As Marvin Lowery started to leave the stand, Steve Winslow stood up. “One moment, Mr. Lowery. I have a few questions.”

“Your Honor,” Dirkson said. “I called this witness for a limited purpose. Merely to identify the body. I intend to recall him later on.”

“That may well be,” Judge Wylie said, “but the defense certainly has the right to cross-examine.”

“Thank you, Your Honor,” Steve Winslow said. “Mr. Lowery, I believe you said you and the decedent had been business partners for several years?”

“That’s right.”

“Were you partners with him in having the defendant arrested and charged with petty theft?”

“Objection,” Dirkson said. “Not proper cross-examination.”

“Oh no?” Steve said. “I can’t imagine a clearer indication of bias.”

“On that ground it’s allowed,” Judge Wylie said. “The objection is overruled.” He turned to the jury. “I should explain, you are to consider the answer to this question, not as establishing fact, but merely as an indication of this witness’s attitude toward the defendant. You are to take his feelings for the defendant into consideration when evaluating his testimony. The court reporter will please read the question.”

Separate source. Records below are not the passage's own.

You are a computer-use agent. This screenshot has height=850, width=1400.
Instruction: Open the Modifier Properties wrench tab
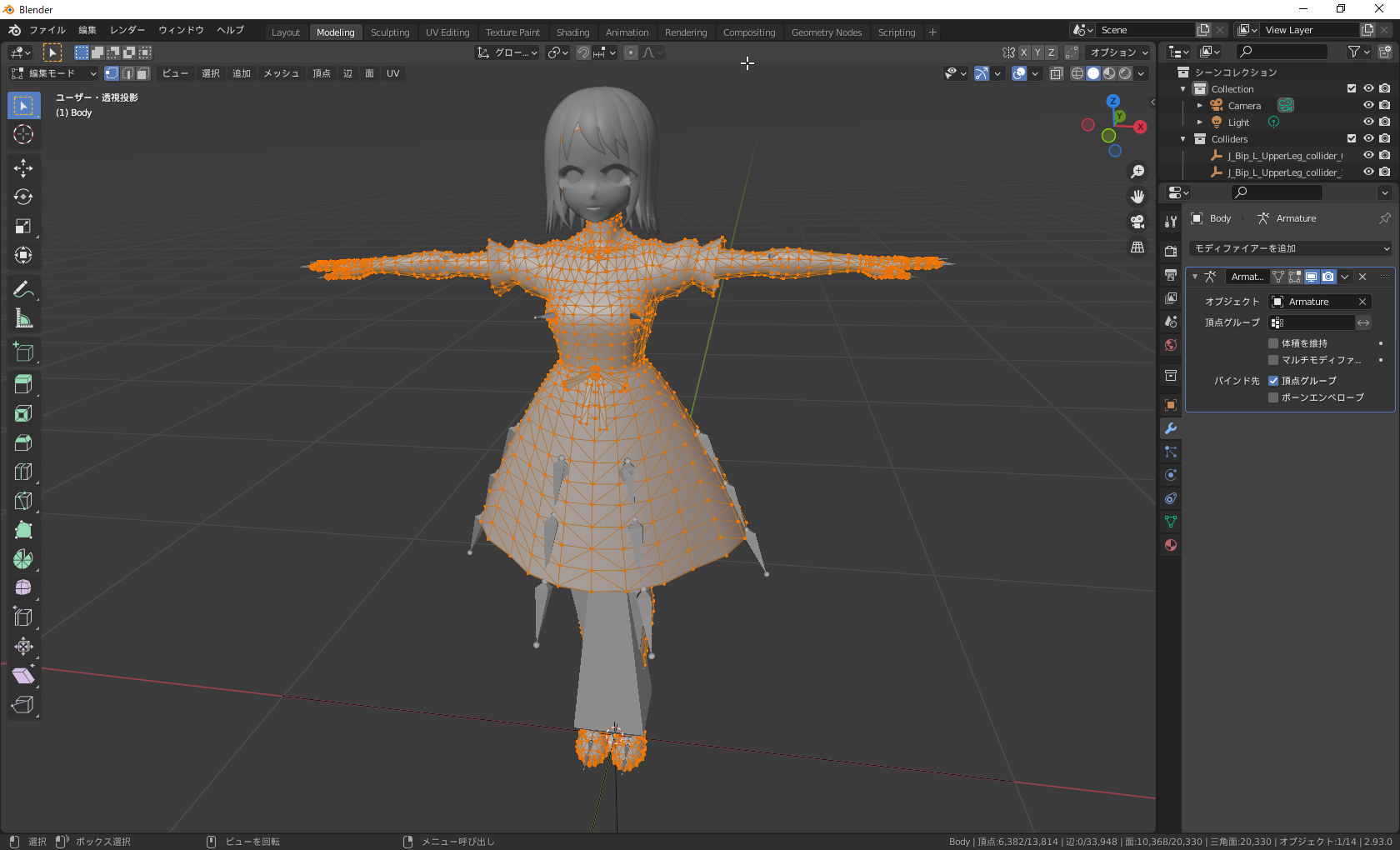coord(1170,428)
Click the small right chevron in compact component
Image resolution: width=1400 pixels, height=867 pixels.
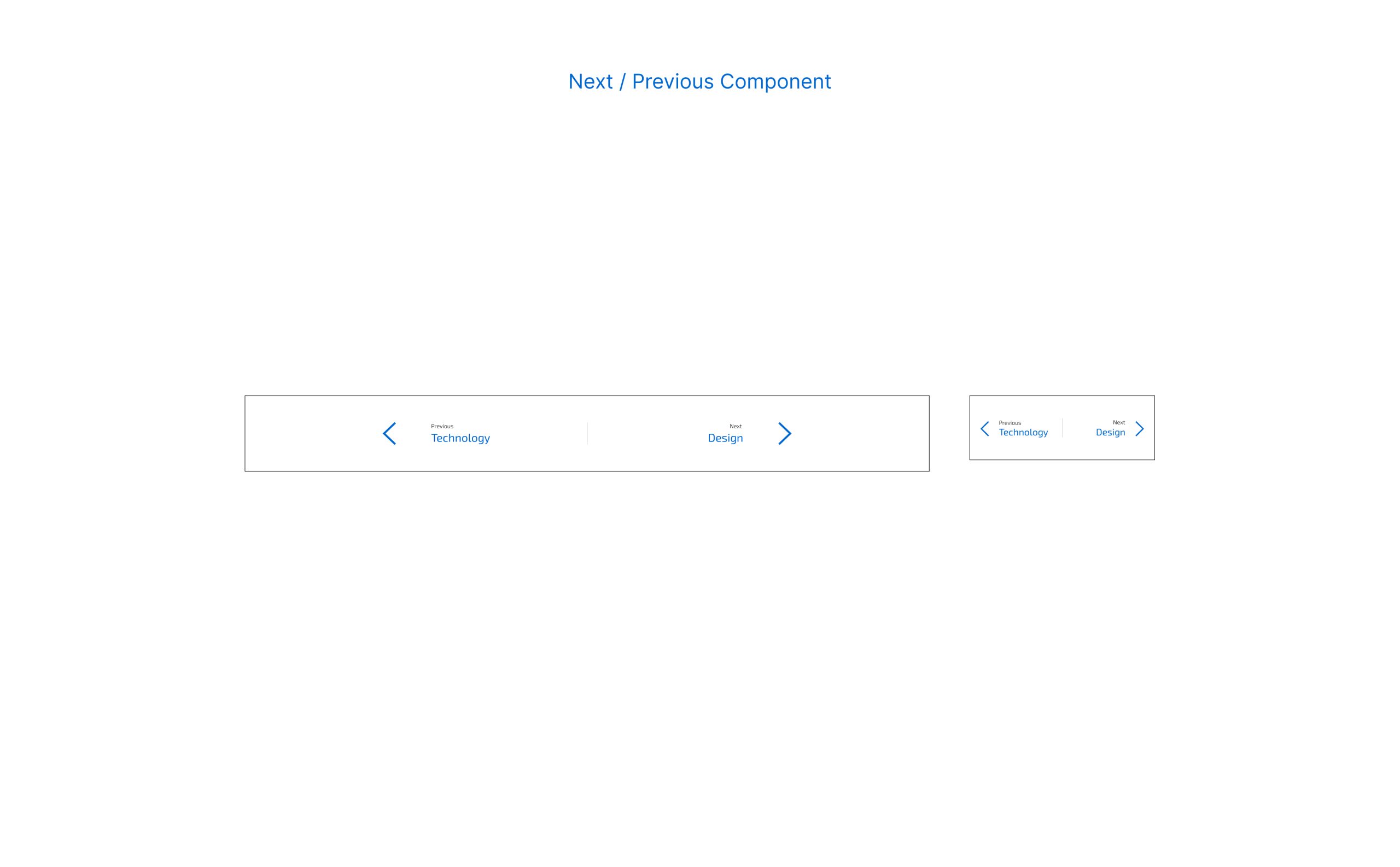click(1140, 429)
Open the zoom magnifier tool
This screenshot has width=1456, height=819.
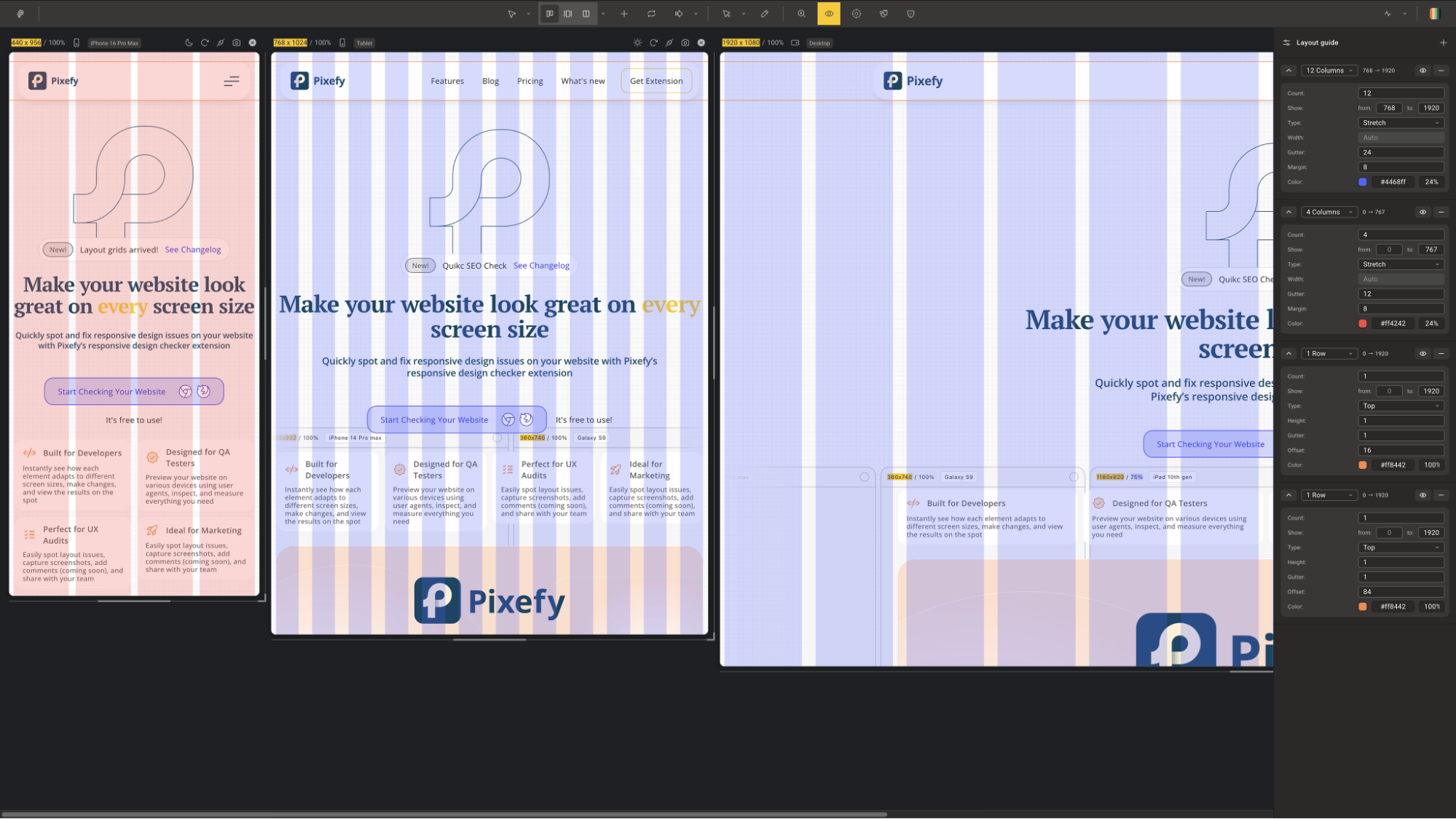point(801,13)
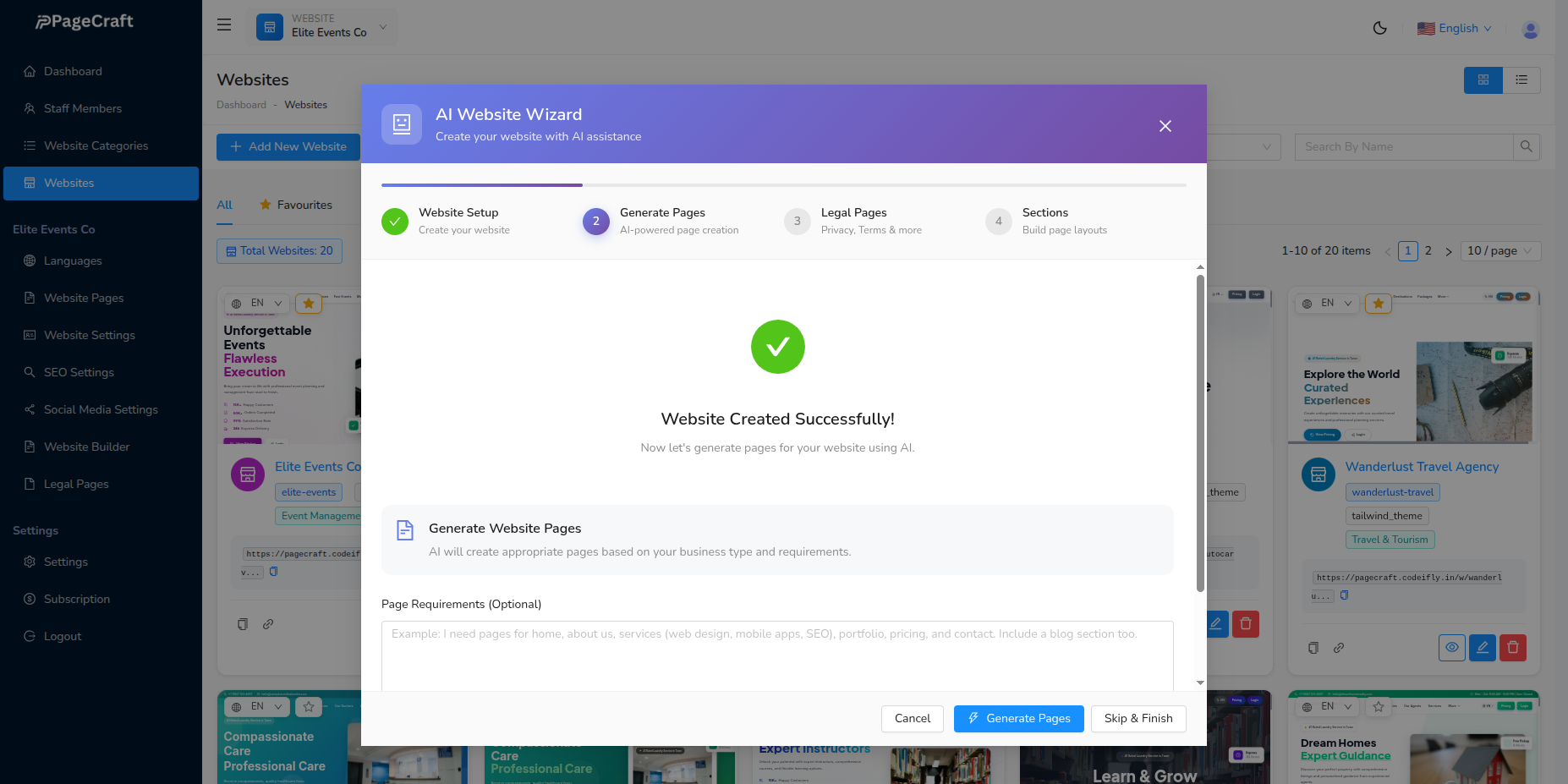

The court reporter pawed through his notes, read back, “Were you partners with him in having the defendant arrested and charged with petty theft?”

“Answer the question,” Judge Wylie said.

“Ah, yes, I was.”

“You were instrumental in having Miss Dearborn arrested for a crime?”

Lowery shifted position on the stand. “I wouldn’t say instrumental. I suppose I was a party to it. But Frank Fletcher was the driving force.”

Dirkson, who had been looking irritated, smiled at that.

“Is that so?” Steve said. “But is it not a fact that you went along? That you joined with him in pressing the complaint? That as a result the defendant was arrested and tried for the crime of petty theft. And that at the time of the trial you appeared in court and gave testimony for the prosecution?”

“Yes, that’s true.”

“Then let me ask you this-do you have any animosity toward the defendant over the fact she was found innocent of that charge?”

“None at all.”

“It doesn’t make you angry to be proved wrong?”

“I don’t consider myself proved wrong.”

“Oh? Then you also thought the defendant was innocent?”